(TASK TO CARRY OUT): List every line of the material below that contains the word "icon", matching case exactly.

-------- PROVIDED DATA

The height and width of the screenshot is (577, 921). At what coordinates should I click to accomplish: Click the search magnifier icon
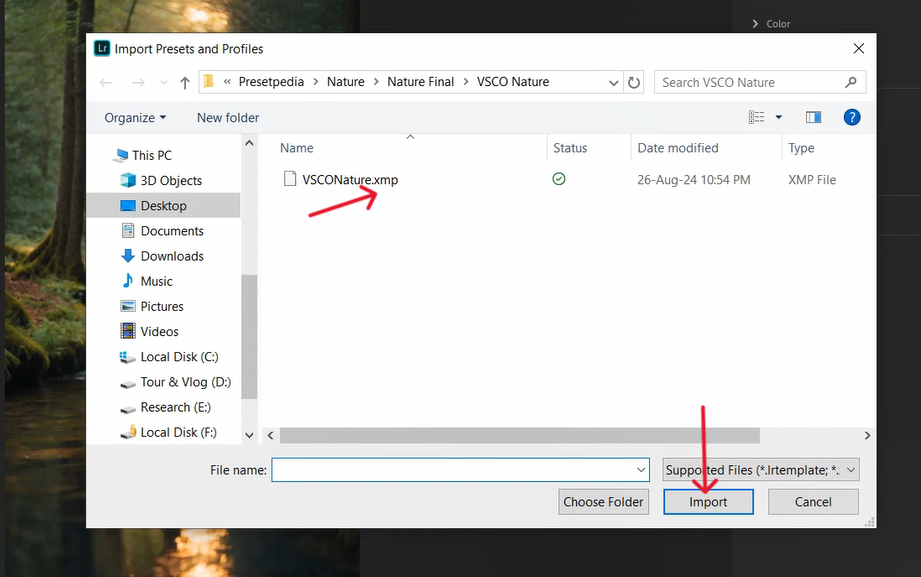(x=851, y=82)
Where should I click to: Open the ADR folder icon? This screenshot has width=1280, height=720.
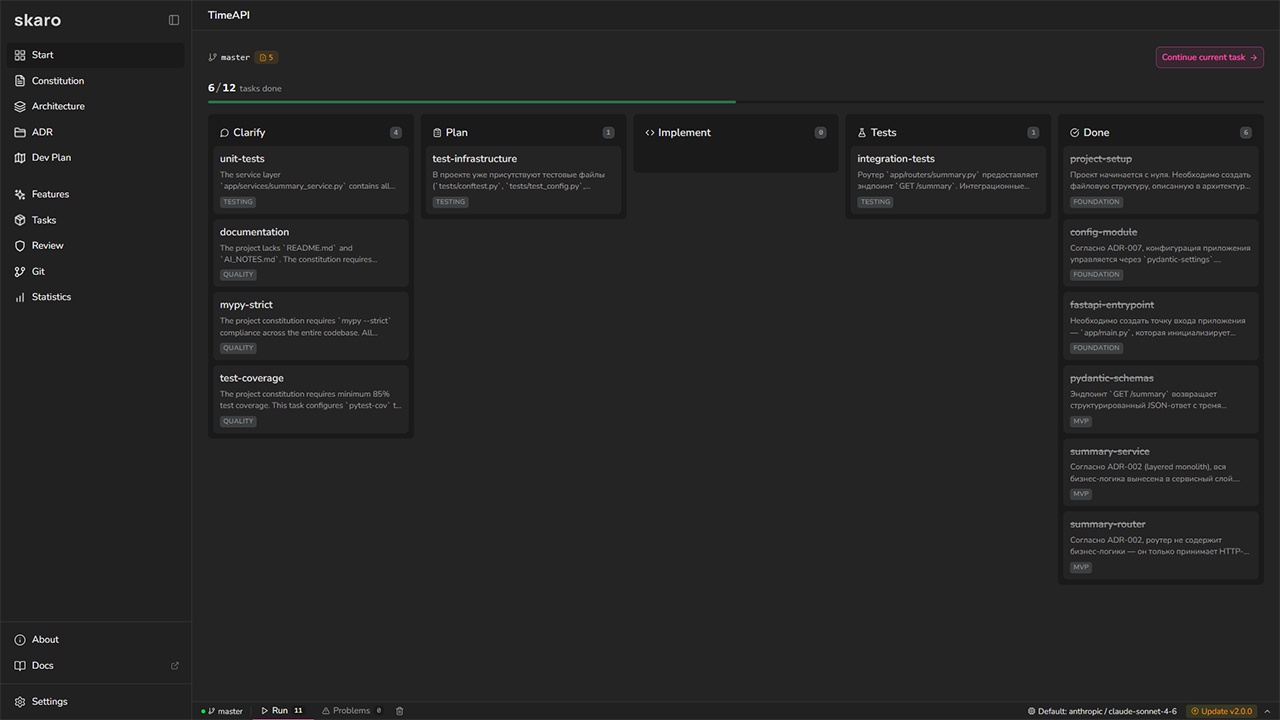click(20, 132)
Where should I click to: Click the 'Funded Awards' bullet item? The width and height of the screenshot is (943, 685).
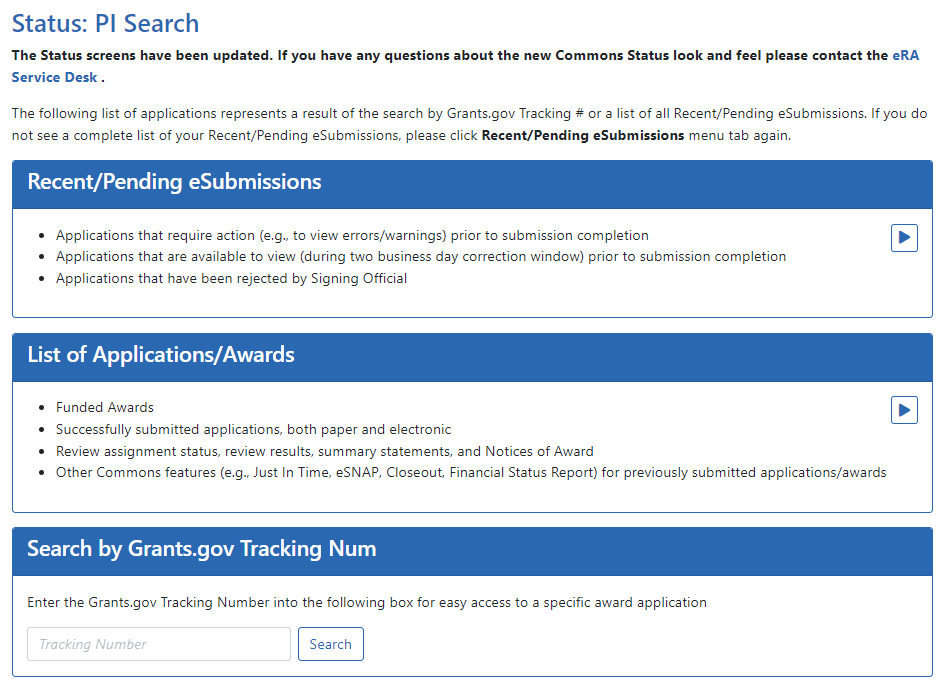105,407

----------------

(RESULT):
The height and width of the screenshot is (577, 921). At what coordinates should I click to accomplish: Click the search magnifier icon
Where should I click to: Open the ADR folder icon? This screenshot has width=1280, height=720.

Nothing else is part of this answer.